+++ DATASET RECORDS +++
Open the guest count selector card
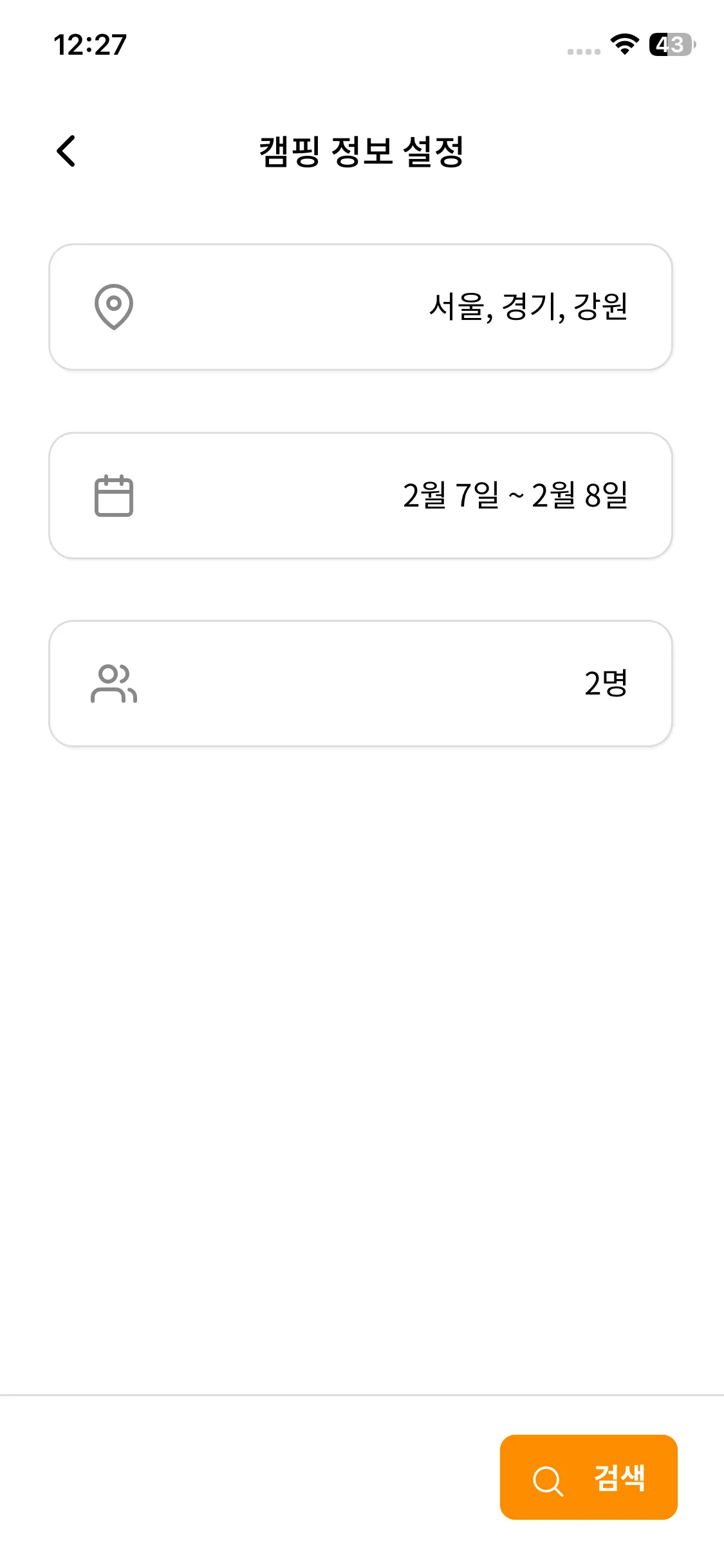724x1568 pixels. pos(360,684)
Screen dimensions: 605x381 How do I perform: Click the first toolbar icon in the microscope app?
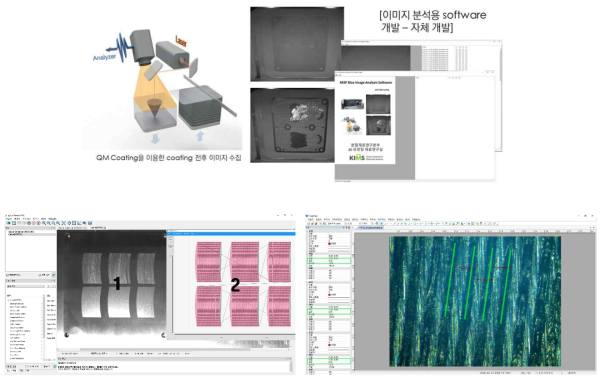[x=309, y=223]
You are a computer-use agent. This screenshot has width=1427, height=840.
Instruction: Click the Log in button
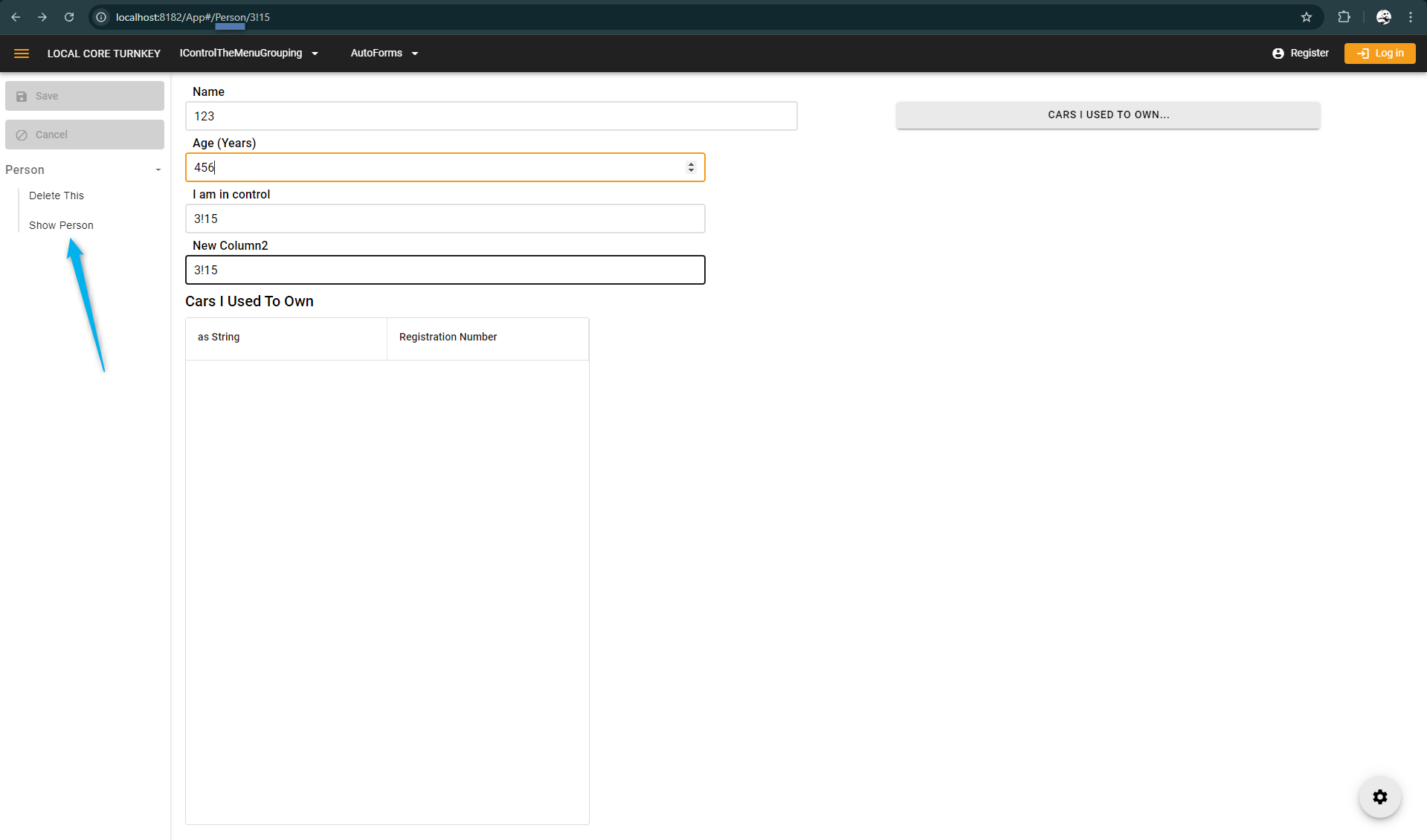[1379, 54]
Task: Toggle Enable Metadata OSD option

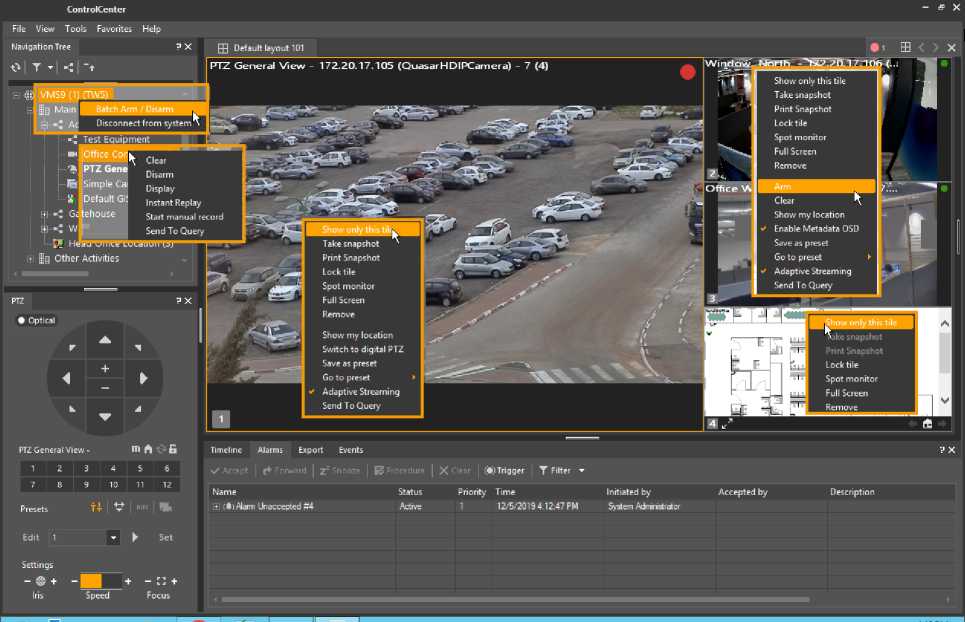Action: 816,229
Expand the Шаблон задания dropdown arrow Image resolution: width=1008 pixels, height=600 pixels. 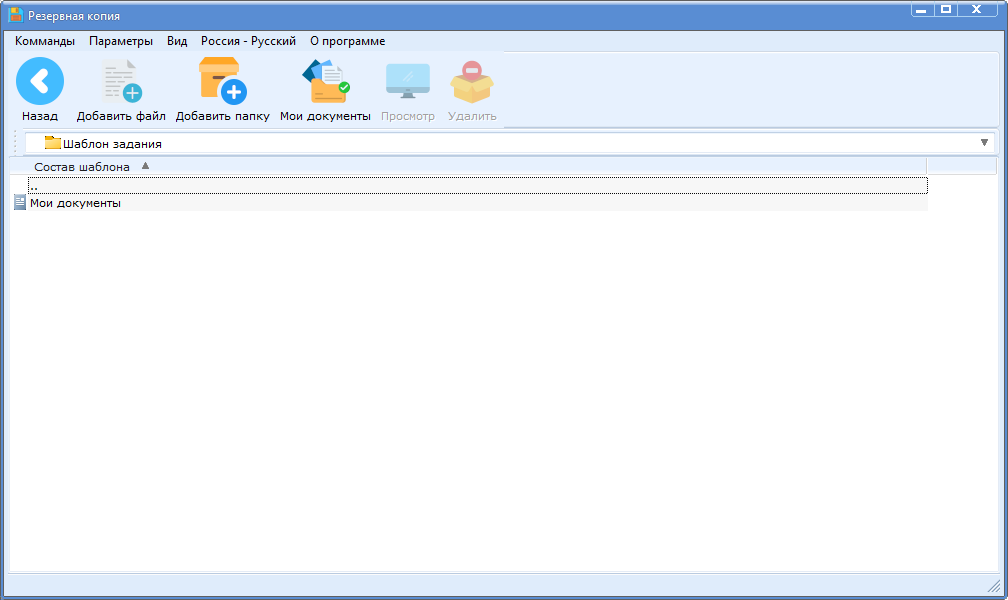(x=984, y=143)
+++
+++ DATASET RECORDS +++
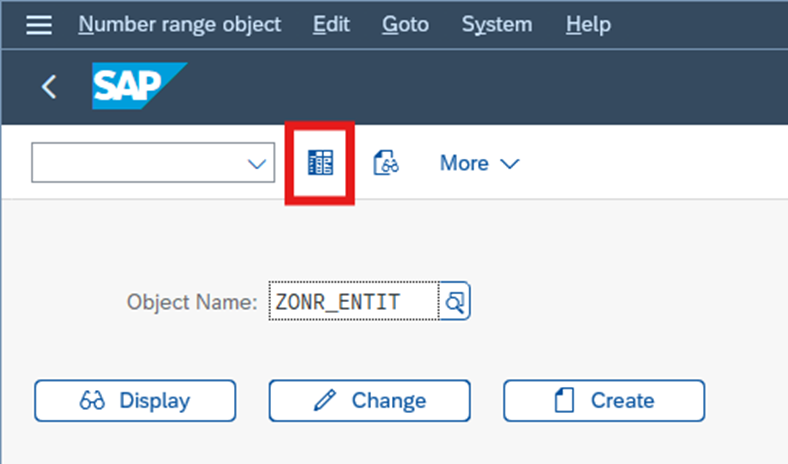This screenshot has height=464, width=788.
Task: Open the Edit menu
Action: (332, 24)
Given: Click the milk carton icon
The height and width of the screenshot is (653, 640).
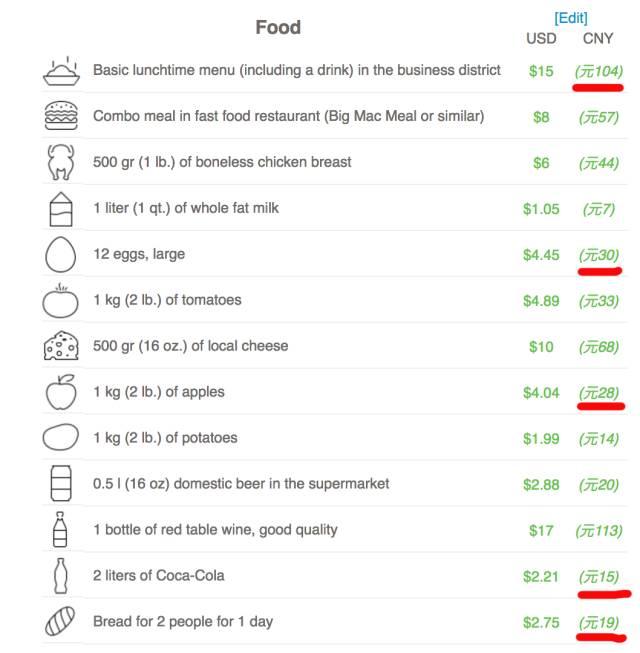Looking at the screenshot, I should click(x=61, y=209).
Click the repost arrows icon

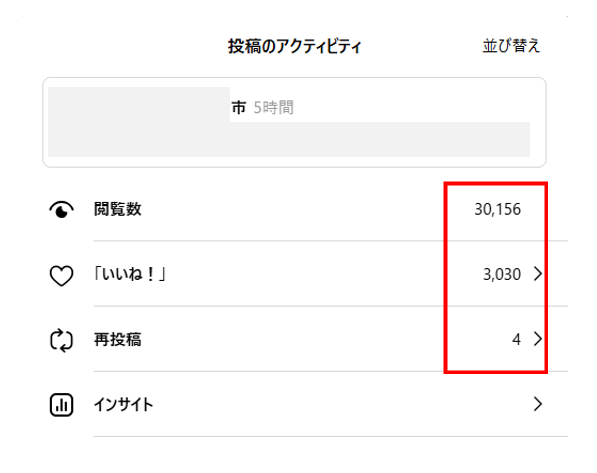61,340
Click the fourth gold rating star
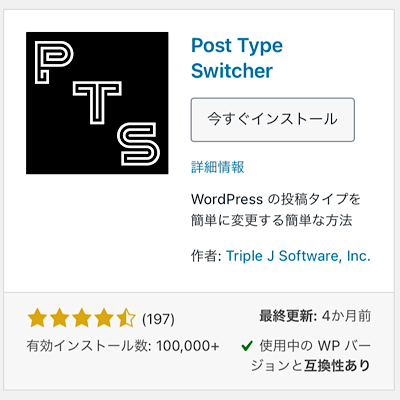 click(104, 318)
+++
WHAT YOU SHOULD DO.
What you return must match, character for character, the lines above from the one with "Open the guest count selector card" through the one with "You are a computer-use", minus any pictures.

ANSWER BELOW.
Open the guest count selector card
724x1568 pixels. pos(360,684)
Screen dimensions: 605x381 How do I perform: Click the first toolbar icon in the microscope app?
[x=309, y=223]
You are a computer-use agent. This screenshot has width=1427, height=840.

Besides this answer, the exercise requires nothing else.